┌──
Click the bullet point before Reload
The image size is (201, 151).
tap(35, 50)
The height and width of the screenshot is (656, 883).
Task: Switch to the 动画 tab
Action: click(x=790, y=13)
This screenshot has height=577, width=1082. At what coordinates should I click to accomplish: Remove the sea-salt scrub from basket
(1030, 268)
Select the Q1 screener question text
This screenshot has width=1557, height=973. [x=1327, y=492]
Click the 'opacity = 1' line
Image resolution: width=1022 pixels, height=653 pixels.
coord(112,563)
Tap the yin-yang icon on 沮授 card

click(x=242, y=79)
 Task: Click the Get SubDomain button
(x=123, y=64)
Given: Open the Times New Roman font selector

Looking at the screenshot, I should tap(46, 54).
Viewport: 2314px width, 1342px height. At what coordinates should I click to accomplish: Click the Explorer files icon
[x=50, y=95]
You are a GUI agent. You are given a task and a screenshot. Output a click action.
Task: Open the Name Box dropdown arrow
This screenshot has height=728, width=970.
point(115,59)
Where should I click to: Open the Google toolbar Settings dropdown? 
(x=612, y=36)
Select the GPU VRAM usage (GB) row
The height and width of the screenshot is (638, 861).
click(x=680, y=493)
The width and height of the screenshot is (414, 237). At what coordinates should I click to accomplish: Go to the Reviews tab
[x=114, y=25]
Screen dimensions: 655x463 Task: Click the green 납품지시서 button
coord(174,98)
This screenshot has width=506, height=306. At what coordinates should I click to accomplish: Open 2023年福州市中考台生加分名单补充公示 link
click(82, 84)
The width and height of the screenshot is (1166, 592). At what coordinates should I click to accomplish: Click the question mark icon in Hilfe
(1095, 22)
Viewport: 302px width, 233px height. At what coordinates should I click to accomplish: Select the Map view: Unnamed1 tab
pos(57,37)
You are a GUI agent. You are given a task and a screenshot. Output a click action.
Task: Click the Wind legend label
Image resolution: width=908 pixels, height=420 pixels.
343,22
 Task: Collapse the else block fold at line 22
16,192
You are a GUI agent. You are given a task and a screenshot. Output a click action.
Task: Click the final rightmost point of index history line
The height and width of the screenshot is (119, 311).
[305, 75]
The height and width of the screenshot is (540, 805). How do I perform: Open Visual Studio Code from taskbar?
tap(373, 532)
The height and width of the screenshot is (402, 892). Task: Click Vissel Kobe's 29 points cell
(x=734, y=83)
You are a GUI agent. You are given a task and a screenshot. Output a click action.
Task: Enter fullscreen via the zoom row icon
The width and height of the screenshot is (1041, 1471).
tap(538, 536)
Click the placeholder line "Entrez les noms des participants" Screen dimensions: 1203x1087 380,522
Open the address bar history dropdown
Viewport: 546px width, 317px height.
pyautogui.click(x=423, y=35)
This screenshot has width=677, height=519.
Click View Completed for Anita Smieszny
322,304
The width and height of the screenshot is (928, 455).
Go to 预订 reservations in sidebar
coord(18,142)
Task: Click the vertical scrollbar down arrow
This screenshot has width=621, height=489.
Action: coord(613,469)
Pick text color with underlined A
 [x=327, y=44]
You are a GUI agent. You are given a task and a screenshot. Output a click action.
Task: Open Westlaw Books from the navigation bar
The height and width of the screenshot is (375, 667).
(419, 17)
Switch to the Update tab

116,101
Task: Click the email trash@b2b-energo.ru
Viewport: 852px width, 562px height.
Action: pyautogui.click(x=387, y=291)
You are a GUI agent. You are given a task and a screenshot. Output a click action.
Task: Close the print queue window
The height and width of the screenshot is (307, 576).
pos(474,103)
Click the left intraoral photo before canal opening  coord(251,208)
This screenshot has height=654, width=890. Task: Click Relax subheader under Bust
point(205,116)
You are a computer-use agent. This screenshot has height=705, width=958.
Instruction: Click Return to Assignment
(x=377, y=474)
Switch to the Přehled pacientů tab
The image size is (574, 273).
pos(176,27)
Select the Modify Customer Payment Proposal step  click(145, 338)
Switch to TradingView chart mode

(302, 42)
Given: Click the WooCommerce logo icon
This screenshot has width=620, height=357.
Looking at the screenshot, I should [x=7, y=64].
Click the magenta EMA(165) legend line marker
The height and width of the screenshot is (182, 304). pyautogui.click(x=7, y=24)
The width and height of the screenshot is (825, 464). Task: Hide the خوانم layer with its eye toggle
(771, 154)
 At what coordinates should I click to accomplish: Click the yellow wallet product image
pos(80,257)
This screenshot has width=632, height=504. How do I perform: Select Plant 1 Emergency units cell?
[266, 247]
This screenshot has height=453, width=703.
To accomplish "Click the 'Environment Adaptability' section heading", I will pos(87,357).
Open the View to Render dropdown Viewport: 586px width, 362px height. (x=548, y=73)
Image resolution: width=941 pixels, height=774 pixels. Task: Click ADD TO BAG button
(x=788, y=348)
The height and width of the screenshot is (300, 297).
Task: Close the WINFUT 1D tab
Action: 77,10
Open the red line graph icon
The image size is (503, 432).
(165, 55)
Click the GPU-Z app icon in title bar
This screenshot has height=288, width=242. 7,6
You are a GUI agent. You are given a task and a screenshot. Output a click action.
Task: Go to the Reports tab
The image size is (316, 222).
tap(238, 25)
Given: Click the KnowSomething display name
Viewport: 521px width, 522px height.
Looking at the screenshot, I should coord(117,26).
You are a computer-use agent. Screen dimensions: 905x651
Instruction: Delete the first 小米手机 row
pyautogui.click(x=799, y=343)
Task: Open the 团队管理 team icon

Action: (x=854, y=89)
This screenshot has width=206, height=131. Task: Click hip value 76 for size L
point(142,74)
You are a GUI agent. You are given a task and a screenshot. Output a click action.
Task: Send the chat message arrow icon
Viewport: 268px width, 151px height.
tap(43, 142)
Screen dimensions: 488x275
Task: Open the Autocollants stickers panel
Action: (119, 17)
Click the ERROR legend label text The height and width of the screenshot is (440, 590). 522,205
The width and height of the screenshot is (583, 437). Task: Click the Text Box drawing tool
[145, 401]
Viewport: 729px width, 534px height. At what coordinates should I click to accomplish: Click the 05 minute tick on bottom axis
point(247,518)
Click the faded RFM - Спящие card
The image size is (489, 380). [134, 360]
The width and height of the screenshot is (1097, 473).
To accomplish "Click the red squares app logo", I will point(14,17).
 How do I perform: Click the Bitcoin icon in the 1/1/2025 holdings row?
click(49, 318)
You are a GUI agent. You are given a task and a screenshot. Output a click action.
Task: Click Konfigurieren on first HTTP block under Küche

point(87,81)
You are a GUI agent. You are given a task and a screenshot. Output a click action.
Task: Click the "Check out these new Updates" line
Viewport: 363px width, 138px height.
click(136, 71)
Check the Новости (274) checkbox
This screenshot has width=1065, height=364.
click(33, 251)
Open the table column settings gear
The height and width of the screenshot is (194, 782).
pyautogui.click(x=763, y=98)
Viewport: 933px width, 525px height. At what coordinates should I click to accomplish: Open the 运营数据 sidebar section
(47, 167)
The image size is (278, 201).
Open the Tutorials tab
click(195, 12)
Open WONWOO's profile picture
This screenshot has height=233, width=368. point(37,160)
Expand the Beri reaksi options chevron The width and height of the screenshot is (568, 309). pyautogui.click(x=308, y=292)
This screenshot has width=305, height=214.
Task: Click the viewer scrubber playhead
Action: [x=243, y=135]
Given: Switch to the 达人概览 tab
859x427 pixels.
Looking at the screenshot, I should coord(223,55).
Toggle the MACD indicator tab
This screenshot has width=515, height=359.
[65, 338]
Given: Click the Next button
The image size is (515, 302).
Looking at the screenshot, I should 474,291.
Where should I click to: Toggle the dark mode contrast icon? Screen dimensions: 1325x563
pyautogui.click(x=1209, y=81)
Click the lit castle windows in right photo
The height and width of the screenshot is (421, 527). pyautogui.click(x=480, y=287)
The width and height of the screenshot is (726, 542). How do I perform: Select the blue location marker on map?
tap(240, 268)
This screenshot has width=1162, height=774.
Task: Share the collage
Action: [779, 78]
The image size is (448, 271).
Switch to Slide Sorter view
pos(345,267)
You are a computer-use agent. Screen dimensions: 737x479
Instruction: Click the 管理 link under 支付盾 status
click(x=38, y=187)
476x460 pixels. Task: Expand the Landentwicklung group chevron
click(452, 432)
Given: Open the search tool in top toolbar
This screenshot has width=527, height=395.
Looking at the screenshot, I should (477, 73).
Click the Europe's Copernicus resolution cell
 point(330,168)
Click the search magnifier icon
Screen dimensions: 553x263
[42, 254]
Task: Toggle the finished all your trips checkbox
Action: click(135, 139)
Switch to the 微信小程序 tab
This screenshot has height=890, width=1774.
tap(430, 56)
└──
◆ **What to work on**
Using the records above, find and show each line with the string "before".

◆ **Task answer**
Click the bullet point before Reload
Click the left intraoral photo before canal opening  coord(251,208)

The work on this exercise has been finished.